Fitch elevates Quest Diagnostics’ rating to ’BBB+’ with stable outlook
Investing.com -- Fitch Ratings has raised the Long-Term Issuer Default Rating (IDR) of Quest Diagnostics, Inc. (NYSE: DGX ) from ’BBB’ to ’BBB+’, indicating a stable outlook. The upgrade also applies to the company’s senior unsecured revolving facility and senior unsecured notes.
The upgrade reflects Quest Diagnostics’ strong operational performance after the pandemic, with consistent growth and stable margins. The rating is supported by the steady demand for clinical testing, the company’s leading market position, and a history of maintaining a consistent financial policy. Fitch anticipates the company’s mergers and acquisitions (M&A) activities to be more measured over the forecast period, lower than the past two years and aligned with historical levels.
Quest Diagnostics holds a leading position in the fragmented U.S. clinical laboratory market, which allows for efficient operations and margin improvement after M&A. The company’s cost position is a competitive advantage due to the significant role pricing plays in customer decisions.
Fitch expects advanced diagnostic tests to play a key role in supporting the company’s long-term growth targets. These tests, in areas such as oncology, cardiometabolic health, women’s & reproductive health, brain health, and autoimmune disorders, constituted approximately 9% of 2024 revenue.
In terms of leverage, Fitch expects Quest Diagnostics to maintain EBITDA leverage around mid-2x range. However, leverage is expected to be higher at 2.9x at the end of 2025 due to the acquisitions in 2024 and decrease to 2.7x in 2026 from EBITDA growth.
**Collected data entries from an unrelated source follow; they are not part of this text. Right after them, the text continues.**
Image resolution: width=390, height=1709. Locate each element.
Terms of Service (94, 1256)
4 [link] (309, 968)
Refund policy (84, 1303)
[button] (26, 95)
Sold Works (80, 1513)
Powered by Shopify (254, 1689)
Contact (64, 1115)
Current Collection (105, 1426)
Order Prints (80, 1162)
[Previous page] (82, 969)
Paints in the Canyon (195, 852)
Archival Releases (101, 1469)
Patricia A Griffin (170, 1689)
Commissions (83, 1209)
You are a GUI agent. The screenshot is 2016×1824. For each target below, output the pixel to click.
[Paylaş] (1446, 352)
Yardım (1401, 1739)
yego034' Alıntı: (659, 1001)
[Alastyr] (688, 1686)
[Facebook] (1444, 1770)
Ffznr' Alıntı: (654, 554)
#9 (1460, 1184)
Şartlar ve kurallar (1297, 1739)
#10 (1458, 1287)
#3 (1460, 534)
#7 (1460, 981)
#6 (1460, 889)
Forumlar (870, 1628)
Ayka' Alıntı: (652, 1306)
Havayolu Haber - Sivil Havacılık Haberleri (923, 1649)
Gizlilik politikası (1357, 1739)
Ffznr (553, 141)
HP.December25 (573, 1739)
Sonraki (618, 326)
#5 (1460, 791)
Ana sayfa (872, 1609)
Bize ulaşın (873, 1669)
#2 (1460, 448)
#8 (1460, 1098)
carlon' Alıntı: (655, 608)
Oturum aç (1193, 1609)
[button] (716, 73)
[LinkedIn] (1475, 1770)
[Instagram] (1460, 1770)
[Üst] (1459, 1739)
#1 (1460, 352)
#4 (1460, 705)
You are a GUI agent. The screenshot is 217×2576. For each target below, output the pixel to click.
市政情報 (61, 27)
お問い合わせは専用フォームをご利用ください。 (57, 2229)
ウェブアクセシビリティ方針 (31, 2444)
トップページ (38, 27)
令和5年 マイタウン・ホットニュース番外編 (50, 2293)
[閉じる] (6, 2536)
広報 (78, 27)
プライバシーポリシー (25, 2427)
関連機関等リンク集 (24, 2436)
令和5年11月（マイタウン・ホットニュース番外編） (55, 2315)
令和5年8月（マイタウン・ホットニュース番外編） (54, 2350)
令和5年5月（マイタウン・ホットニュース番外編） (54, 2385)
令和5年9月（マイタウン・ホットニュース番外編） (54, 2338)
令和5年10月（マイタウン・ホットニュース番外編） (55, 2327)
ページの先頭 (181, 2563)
Fitch assumes that Quest Diagnostics will allocate $2 billion towards M&A and $2.4 billion towards shareholder returns between 2025 and 2028. This is significantly lower than the $3.25 billion and $5.3 billion spent, respectively, between 2021 and 2024. The company is also expected to spend $2.2 billion on capital expenditure over the same period, primarily to fund Project NOVA, an initiative introduced earlier this year to transform the company’s order-to-cash process.
The company’s ’BBB+’ ratings reflect its leading position and scale in the competitive U.S. clinical laboratory industry. This position enables it to maintain EBITDA leverage around 2.5x over the long term, despite allocating most free cash flow towards acquisitions, dividends and share repurchases.
Fitch’s key assumptions include revenue of about $10.8 billion in 2025 and annual organic revenue growth between 2% and 3% during 2025 to 2028. EBITDA margin expansion of roughly 100 basis points is expected over the rating horizon, driven by test mix increasing towards higher margin tests, contributions from higher-margin outreach lab acquisitions, and decreased dilution from Haystack. The effective interest rate is expected to be approximately 4.5% over the forecast period.